Exercise objective
Looking at the entries below, how many lines include the word "toolbar"? Answer with the number alone.

Data to examine
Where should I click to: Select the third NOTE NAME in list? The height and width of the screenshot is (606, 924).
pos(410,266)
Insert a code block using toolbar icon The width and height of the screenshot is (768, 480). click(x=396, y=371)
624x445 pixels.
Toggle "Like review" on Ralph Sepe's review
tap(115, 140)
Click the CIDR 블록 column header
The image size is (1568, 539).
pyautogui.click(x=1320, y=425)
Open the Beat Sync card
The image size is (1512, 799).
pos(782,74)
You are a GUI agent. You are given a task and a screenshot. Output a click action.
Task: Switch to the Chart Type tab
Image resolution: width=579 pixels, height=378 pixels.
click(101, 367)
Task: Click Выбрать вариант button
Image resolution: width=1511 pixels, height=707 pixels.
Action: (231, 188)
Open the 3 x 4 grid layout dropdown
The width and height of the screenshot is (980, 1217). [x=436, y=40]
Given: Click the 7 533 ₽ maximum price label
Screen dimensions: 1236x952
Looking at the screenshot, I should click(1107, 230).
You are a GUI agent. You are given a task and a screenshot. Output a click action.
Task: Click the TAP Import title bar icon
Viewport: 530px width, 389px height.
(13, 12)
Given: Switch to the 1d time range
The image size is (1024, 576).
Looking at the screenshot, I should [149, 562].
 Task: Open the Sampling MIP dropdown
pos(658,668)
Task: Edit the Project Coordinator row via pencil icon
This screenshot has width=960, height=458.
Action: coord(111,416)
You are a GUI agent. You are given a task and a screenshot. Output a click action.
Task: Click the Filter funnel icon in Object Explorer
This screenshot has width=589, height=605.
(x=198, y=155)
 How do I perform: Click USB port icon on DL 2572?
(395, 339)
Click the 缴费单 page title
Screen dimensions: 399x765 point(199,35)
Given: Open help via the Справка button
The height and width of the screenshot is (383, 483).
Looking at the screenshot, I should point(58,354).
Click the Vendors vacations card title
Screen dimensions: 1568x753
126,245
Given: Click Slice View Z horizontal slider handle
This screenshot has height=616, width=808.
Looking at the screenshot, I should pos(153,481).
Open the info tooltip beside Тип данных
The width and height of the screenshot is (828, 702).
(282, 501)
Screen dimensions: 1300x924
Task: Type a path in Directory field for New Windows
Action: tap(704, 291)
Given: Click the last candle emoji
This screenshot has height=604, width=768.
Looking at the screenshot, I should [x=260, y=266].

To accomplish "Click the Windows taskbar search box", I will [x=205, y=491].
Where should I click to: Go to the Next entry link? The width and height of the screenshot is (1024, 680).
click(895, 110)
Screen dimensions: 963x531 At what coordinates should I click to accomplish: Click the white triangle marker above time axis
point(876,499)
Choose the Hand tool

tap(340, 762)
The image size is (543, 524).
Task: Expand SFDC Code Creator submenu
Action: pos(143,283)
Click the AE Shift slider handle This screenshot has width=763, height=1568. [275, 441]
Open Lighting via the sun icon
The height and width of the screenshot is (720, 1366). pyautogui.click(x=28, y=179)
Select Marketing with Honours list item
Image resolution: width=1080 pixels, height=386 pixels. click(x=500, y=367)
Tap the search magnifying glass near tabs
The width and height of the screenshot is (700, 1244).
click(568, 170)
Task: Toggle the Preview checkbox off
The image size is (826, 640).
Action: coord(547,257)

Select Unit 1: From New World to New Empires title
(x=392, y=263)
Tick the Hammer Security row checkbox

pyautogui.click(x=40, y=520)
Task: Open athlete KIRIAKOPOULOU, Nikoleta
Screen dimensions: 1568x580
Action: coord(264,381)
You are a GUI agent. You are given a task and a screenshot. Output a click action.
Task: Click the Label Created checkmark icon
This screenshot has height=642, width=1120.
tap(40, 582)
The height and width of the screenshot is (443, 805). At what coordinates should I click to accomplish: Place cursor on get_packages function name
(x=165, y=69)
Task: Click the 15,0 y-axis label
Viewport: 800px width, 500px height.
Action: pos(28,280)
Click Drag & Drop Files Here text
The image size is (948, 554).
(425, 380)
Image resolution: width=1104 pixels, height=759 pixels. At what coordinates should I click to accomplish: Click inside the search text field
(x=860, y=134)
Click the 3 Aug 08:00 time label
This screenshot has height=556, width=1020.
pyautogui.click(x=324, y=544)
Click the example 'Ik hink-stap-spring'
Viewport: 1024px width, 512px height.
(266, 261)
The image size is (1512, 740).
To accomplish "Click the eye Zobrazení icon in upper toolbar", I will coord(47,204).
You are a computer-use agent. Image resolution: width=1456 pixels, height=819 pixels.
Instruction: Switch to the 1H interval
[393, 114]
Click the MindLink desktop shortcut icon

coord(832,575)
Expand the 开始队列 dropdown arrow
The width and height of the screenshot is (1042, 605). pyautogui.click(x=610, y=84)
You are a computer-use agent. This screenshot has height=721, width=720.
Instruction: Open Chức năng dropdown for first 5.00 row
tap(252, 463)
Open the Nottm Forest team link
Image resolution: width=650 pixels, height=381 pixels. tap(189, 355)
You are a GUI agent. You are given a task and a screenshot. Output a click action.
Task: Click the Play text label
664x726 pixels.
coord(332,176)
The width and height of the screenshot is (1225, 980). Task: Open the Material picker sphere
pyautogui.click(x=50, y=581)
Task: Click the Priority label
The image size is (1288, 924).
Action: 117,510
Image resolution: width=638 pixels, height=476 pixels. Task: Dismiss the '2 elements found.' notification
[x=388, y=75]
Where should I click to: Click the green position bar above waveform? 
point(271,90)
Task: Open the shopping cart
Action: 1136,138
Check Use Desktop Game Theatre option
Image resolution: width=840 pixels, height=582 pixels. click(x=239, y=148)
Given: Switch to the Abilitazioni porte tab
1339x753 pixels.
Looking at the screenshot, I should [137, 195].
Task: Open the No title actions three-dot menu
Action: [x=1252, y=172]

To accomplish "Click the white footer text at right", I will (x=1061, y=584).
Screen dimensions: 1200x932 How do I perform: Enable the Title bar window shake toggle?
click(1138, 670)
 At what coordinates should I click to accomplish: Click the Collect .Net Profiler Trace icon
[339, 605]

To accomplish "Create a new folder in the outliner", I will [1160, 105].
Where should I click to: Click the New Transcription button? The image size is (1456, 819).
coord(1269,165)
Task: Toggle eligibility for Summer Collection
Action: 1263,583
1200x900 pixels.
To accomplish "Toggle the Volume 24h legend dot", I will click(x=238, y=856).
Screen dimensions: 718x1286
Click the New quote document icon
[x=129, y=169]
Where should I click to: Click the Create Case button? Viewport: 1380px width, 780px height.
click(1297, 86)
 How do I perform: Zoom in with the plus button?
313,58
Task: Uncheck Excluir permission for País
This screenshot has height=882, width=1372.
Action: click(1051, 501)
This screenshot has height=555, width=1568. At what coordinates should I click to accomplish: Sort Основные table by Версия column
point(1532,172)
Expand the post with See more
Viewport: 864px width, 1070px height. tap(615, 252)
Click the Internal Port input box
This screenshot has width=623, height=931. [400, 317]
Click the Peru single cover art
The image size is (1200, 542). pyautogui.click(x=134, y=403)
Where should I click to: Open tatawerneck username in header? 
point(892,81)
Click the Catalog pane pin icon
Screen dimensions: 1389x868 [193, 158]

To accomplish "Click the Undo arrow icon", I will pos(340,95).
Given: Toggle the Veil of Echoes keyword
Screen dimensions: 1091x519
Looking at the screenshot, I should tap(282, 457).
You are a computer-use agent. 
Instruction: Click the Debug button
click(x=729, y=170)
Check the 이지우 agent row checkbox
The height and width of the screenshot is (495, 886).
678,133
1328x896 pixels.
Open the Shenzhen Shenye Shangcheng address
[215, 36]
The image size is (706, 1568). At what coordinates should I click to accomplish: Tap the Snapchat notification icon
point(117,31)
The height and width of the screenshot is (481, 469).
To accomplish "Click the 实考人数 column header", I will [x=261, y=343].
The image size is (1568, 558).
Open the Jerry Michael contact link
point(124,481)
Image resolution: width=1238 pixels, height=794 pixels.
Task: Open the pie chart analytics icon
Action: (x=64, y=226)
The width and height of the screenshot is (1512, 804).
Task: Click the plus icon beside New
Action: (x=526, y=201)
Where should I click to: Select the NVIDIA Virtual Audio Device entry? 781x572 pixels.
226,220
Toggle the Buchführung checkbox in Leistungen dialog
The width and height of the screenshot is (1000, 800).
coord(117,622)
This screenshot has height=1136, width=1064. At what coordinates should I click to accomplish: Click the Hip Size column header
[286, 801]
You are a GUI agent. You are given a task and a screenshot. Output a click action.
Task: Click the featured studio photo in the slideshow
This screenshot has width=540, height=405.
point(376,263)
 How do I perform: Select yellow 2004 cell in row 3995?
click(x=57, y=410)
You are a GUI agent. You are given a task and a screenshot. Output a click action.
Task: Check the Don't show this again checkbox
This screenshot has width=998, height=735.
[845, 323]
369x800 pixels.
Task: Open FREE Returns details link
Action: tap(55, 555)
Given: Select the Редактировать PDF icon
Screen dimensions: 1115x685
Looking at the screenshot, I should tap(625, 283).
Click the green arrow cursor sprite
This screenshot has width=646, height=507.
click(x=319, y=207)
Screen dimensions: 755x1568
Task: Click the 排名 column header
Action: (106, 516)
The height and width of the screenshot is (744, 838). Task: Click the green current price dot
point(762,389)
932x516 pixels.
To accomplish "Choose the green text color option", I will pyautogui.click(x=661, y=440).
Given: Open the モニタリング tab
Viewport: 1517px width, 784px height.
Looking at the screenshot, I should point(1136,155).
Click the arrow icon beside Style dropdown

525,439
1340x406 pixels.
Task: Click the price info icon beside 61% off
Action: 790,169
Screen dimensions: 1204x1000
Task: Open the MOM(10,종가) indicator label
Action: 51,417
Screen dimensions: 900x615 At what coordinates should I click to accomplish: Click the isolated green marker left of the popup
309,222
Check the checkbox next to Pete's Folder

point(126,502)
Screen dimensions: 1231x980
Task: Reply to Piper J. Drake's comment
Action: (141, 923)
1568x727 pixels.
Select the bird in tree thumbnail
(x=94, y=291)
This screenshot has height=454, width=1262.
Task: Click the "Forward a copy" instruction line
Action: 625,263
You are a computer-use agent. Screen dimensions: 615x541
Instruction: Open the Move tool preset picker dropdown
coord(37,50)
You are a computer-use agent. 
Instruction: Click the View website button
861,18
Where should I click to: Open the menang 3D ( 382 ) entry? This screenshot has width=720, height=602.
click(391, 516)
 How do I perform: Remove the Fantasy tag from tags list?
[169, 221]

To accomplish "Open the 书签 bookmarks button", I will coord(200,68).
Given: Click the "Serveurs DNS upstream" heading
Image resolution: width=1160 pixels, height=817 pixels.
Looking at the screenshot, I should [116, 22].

Result for this task
2